### [DATA EXTRACT]
--------

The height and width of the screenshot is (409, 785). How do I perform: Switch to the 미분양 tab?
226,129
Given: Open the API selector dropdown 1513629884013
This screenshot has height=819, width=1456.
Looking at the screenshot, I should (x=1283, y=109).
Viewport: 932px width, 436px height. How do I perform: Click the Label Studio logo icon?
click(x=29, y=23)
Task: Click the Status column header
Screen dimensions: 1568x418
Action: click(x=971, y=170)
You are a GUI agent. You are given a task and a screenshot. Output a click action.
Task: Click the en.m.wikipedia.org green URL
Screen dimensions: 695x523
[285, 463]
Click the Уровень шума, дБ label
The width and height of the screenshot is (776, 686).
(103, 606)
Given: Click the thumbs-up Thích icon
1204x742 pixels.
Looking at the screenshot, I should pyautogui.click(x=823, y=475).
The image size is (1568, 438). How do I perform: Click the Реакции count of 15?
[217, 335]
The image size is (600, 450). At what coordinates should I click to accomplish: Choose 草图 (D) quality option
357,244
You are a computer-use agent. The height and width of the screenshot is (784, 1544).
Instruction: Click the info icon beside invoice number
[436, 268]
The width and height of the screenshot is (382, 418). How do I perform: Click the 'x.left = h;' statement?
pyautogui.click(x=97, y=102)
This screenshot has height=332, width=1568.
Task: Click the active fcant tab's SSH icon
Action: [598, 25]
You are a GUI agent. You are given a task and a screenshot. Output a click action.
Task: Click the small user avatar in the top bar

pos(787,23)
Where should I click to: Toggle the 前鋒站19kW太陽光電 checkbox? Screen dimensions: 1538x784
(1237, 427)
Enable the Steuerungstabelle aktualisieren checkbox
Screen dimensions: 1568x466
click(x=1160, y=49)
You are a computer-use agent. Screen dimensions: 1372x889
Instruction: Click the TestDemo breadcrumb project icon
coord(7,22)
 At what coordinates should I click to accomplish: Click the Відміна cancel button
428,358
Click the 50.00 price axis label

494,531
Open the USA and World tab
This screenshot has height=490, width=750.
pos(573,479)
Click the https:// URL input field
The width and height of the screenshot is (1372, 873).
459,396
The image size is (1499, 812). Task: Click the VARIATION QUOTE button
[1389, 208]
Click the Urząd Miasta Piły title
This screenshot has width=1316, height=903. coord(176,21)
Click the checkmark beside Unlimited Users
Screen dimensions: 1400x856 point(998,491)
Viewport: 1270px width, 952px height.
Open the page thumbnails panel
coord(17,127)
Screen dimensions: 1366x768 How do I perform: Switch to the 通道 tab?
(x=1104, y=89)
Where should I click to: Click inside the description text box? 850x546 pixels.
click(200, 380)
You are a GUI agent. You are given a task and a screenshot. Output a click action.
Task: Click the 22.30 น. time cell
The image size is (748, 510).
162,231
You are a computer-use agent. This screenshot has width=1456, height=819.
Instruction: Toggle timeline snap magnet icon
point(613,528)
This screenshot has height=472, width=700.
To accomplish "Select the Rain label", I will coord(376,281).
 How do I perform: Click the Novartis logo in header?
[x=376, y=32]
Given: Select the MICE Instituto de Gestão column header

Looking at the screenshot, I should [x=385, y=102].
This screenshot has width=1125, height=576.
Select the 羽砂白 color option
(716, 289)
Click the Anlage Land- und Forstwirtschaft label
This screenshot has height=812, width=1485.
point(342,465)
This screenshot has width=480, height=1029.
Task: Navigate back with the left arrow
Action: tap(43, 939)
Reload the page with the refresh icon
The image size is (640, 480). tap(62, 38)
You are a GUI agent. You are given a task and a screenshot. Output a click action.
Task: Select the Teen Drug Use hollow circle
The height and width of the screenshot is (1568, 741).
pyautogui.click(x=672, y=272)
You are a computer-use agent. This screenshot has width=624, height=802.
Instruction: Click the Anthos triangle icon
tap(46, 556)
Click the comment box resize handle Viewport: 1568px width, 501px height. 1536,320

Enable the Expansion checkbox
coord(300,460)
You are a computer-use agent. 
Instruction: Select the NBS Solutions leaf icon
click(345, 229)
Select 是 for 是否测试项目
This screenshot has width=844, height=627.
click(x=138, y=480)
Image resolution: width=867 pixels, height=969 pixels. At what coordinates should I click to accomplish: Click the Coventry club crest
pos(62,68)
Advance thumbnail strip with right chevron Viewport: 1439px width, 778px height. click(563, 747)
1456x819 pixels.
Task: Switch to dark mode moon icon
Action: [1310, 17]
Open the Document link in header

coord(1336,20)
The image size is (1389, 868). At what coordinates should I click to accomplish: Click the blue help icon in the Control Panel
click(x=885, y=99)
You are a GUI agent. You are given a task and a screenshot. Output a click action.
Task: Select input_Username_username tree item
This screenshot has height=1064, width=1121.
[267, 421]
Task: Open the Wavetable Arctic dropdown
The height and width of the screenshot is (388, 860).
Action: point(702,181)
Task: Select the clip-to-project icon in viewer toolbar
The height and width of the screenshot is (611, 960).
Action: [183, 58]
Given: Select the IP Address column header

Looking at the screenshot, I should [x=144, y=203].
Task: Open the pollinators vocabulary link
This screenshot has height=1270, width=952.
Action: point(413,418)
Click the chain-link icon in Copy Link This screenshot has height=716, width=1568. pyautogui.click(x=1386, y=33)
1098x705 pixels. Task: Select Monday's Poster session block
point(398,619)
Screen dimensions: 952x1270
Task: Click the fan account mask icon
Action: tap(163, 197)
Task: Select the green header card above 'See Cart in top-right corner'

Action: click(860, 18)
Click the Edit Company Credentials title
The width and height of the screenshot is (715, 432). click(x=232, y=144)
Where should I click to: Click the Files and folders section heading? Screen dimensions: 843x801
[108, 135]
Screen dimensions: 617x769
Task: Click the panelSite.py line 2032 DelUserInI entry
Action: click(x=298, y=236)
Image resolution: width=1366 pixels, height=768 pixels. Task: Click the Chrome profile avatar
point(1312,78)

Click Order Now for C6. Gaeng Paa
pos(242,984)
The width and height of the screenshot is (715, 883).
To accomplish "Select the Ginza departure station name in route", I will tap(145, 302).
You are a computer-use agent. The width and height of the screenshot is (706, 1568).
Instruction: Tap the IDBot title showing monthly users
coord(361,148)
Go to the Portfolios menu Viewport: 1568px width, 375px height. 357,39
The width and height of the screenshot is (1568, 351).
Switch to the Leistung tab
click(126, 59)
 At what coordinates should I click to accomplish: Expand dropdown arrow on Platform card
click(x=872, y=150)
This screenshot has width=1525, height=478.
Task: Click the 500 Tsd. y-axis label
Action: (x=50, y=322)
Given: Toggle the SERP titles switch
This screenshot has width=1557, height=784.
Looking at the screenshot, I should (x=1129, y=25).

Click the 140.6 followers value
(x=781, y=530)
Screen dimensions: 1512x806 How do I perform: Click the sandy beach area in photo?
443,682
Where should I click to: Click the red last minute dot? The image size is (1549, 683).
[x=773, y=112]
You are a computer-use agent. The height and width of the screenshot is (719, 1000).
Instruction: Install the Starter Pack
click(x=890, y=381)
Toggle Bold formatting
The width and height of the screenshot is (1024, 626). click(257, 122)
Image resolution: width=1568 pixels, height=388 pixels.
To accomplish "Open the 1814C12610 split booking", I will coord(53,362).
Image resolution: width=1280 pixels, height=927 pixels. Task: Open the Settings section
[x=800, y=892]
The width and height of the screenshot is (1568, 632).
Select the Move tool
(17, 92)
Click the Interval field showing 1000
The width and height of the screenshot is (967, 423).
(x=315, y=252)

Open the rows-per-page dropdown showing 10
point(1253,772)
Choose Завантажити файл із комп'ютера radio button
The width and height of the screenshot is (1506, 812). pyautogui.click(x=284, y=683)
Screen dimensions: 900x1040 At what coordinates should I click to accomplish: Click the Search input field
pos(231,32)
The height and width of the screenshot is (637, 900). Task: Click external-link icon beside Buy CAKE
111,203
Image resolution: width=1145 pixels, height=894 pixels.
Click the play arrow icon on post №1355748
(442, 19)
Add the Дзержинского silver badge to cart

--------

### [OBJECTIVE]
Which lines in the records above contain the string "right"? Gather each one, matching case exactly.

### [SOLUTION TO THIS TASK]
Advance thumbnail strip with right chevron Viewport: 1439px width, 778px height. click(563, 747)
Task: Select the green header card above 'See Cart in top-right corner'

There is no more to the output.